Metadata-Version: 2.1
Name: pydatafaker
Version: 0.1.2
Summary: A python package to create fake data with relationships between tables.
Home-page: https://github.com/SamEdwardes/pydatafaker
License: MIT
Keywords: python,fake,data,fake-data
Author: Sam Edwardes
Requires-Python: >=3.7,<4.0
Classifier: License :: OSI Approved :: MIT License
Classifier: Programming Language :: Python :: 3
Classifier: Programming Language :: Python :: 3.7
Classifier: Programming Language :: Python :: 3.8
Classifier: Programming Language :: Python :: 3.9
Requires-Dist: faker (>=4.1.2,<5.0.0)
Requires-Dist: pandas (>=1.1.1,<2.0.0)
Project-URL: Documentation, https://pydatafaker.readthedocs.io/en/latest/index.html
Project-URL: Repository, https://github.com/SamEdwardes/pydatafaker
Description-Content-Type: text/markdown

![logo](https://raw.githubusercontent.com/SamEdwardes/pydatafaker/master/docs/source/_static/logo_with_grey_text.png)

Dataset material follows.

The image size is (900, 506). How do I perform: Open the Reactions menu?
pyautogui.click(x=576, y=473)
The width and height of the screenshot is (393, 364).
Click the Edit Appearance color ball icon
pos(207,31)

![test_with_pytest](https://github.com/SamEdwardes/pydatafaker/workflows/test_with_pytest/badge.svg)
[![Documentation Status](https://readthedocs.org/projects/pydatafaker/badge/?version=latest)](https://pydatafaker.readthedocs.io/en/latest/?badge=latest)

PyDataFaker is a python package to create fake data with relationships between tables. Creating fake data can be useful for many different applications such as creating product demos or testing software. 

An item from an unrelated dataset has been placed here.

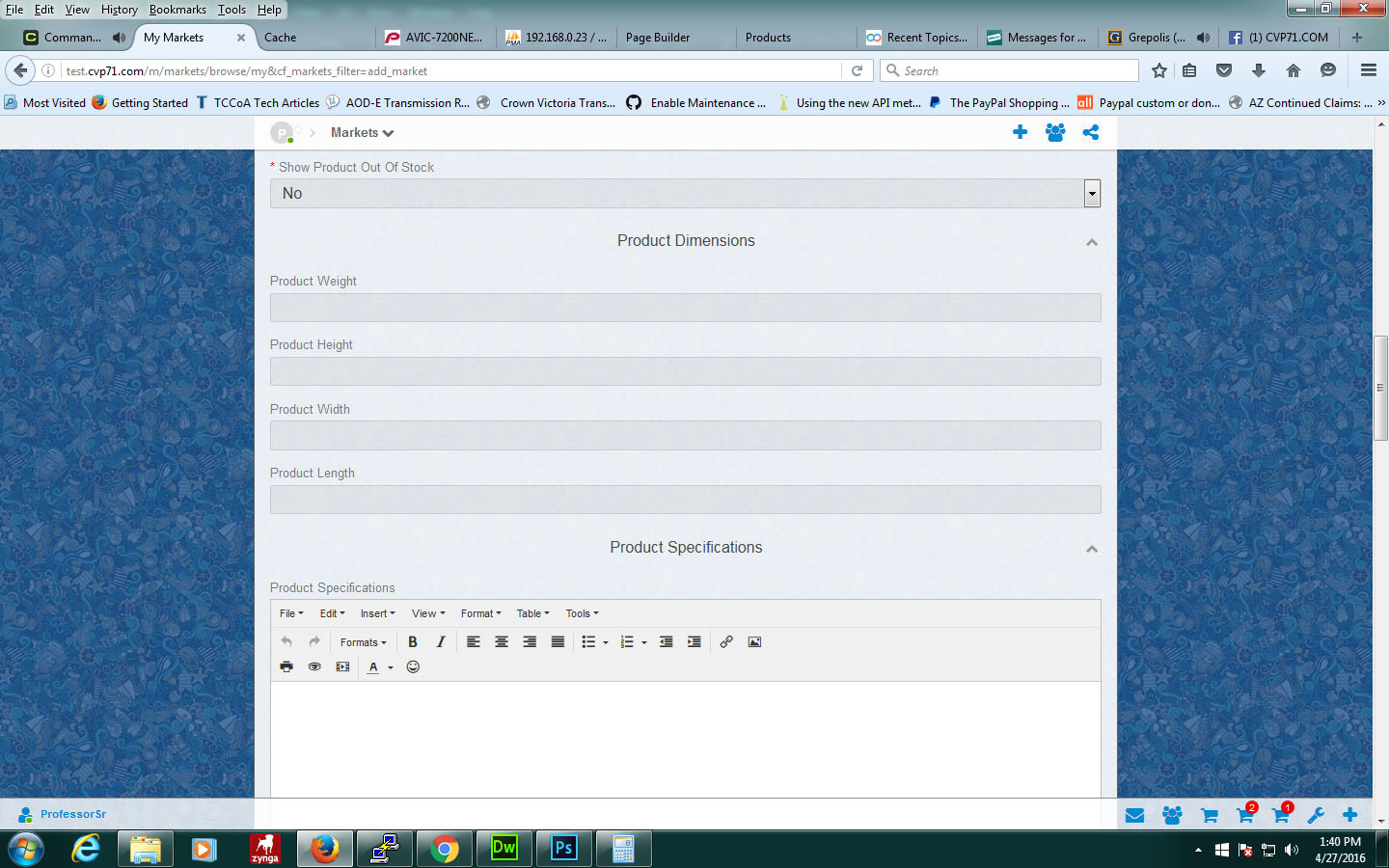
Task: Click the wrench settings icon in bottom bar
Action: 1316,816
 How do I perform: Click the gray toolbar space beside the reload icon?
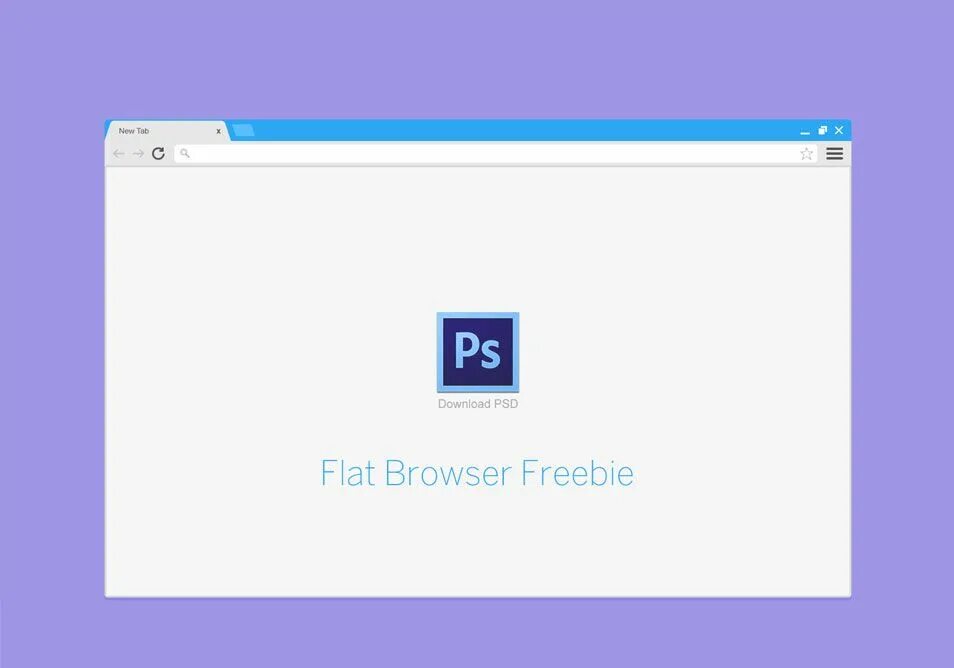[170, 153]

Python already has a great package for creating fake data called Faker [https://faker.readthedocs.io/en/master/](https://faker.readthedocs.io/en/master/). Faker is great for creating individual fake units of data, but it can be time consuming to create more complicated fake data that is actually related to one another.

Imagine you are developing a new enterprise resource planning (ERP) software to challenge SAP. You may need to create some fake data to test your application. You will need an invoice table, a vendor listing, purchase order table, and more. PyDataFaker allows your to quickly create these tables and generates relationships between them!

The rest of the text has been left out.